> **Texte proposé**

GIRARD Maurice, Ernest [Dictionnaire des anarchistes]

Par Guillaume Davranche, Dominique Petit

Né le 22 juin 1880 à Saint-Brisson-sur-Loire (Loiret) ; mécanicien, chauffeur à Paris ; anarchiste ; protagoniste de « l’affaire Girard-Jacquart » en 1908-1909.

Le Petit parisien 21 janvier 1909. Gallica. Repris par Éphéméride anarchiste du 20 janvier.

En 1900, Maurice Girard était mécanicien à Chaudre (Eure-et-Loire). Il tirait au sort à Gien et était affecté dans les services auxiliaires pour « hernie à gauche. »
En 1907, il était chauffeur et syndiqué CGT. En mai 1907, il était poursuivi pour avoir signé l’affiche « Aux soldats ! » mais l’affaire aboutissait à un non lieu pour lui, il ne fit pas partie des 12 qui passèrent en procès les 24 et 25 juin 1907 devant la Cour d’assises de la Seine (voir Mouchebœuf)
Le 15 juillet 1908, une bagarre éclata dans le restaurant coopératif au 33, rue Guersant (Paris 17e arr.), qui avait affiché en vitrine un drapeau tricolore porteur d’inscriptions antimilitaristes. La police accusa Maurice Girard, qui n’était pas sur les lieux, mais dont la voiture immatriculée 279 U-3 était garée devant le restaurant. Et pour cause : son frère Alexandre Girard, à qui il avait prêté la voiture, déjeunait ce jour-là au restaurant coopératif.
Aux agents de la Sûreté qui étaient venus l’arrêter, avec brutalité, à son domicile de la rue Grayel, il s’écriait : « Je suis innocent. Je n’étais pas au restaurant coopératif de la rue Guersant, le quinze juillet. » Avec la même force, mais aussi vainement, il renouvela les mêmes affirmations devant M. Boucard, juge d’instruction.

> **Consigne A**
Relevez toutes les années distinctes mentionnées dans la notice sur Maurice Girard, dans l'ordre croissant.

> **Données disponibles**
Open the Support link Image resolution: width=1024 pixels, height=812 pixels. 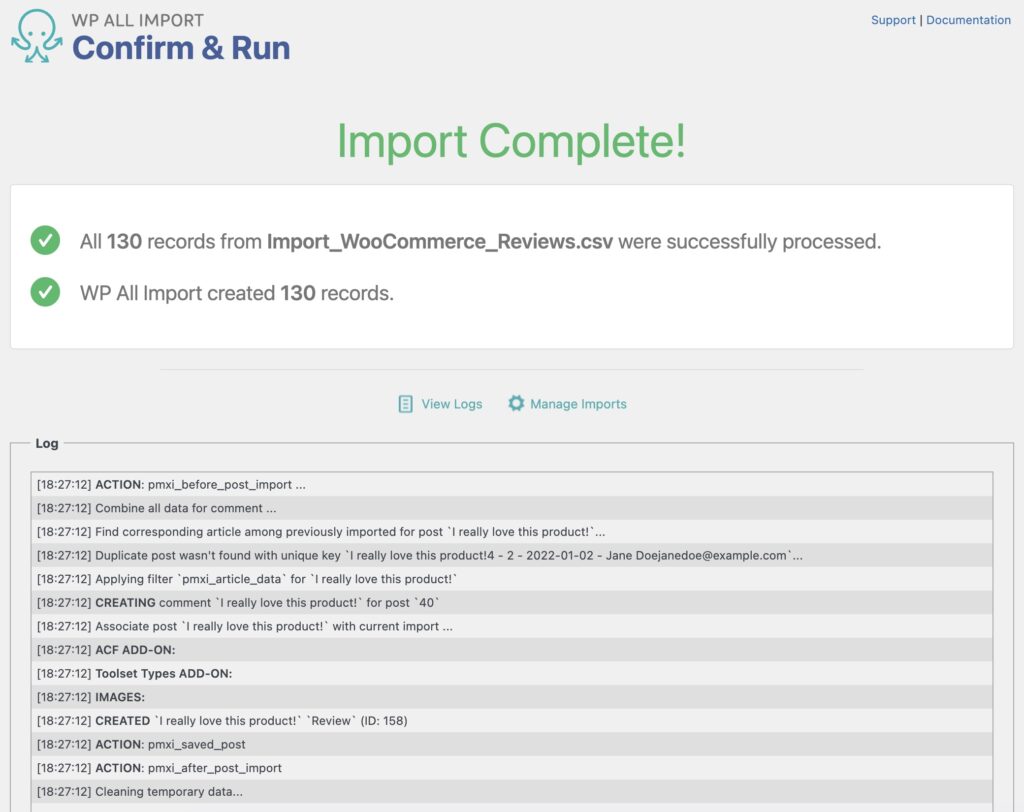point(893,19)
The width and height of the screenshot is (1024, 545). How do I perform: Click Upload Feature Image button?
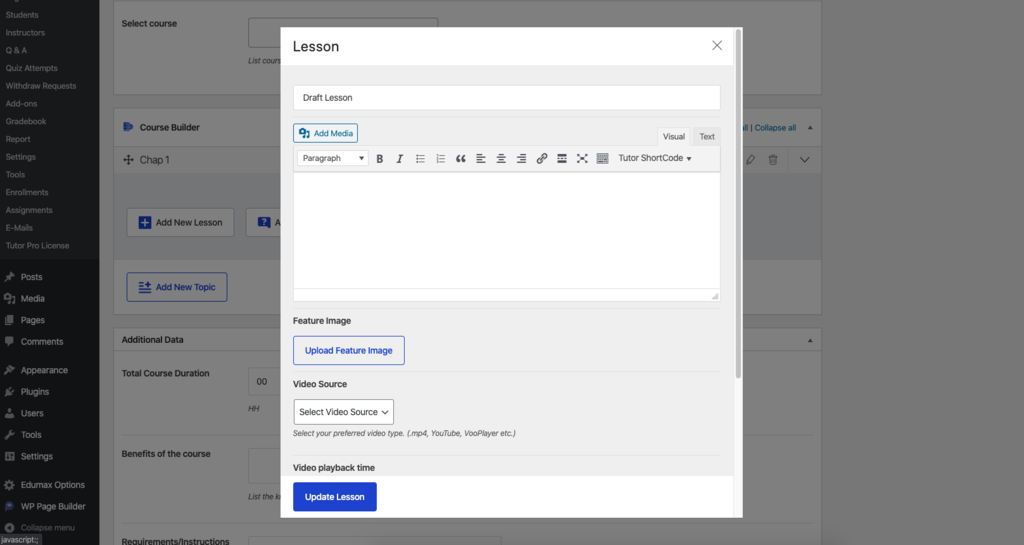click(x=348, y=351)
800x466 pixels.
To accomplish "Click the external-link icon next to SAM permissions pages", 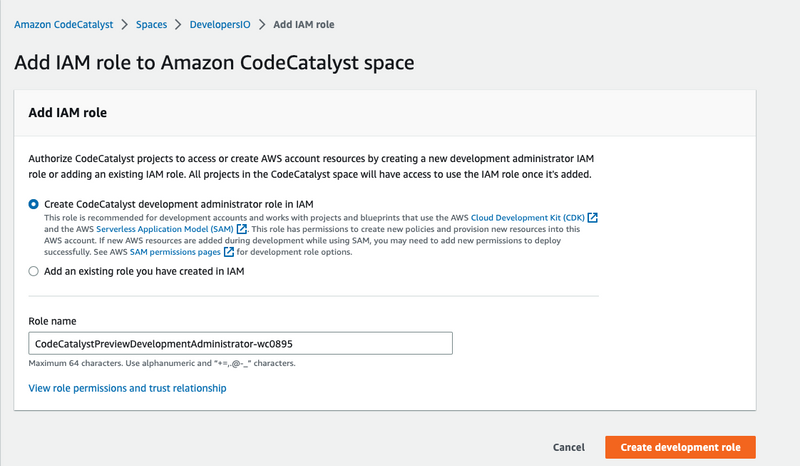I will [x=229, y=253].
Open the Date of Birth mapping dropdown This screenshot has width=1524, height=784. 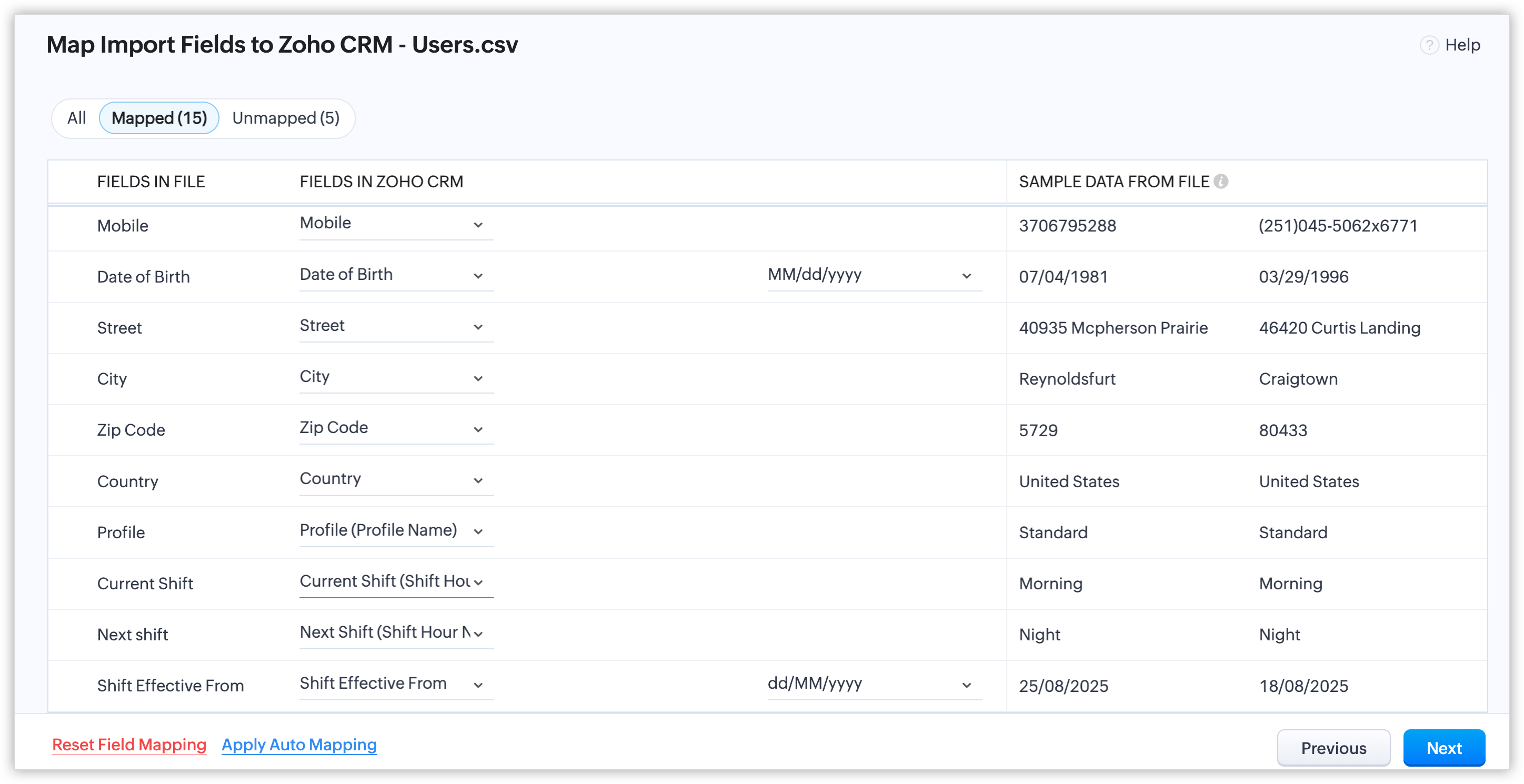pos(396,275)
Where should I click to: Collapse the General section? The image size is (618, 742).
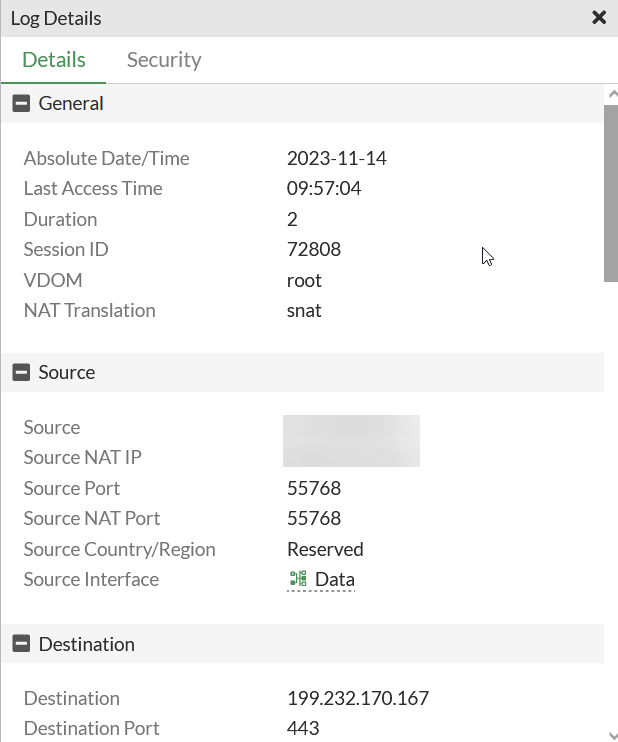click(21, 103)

> **Consigne B**
Présentez en tableau Markdown à deux colonnes, « N° » et « Ligne », les lignes des enregistrements à partir de celle qui contient « Where should I » et jusqu'à la fin des enregistrements, sans les lignes vides. N'incluez pas les images dans la réponse.

> **Corrigé A**
1880, 1900, 1907, 1908, 1909

> **Corrigé B**
| N° | Ligne |
|---|---|
| 1 | Where should I click to: Collapse the General section? The image size is (618, 742). |
| 2 | click(21, 103) |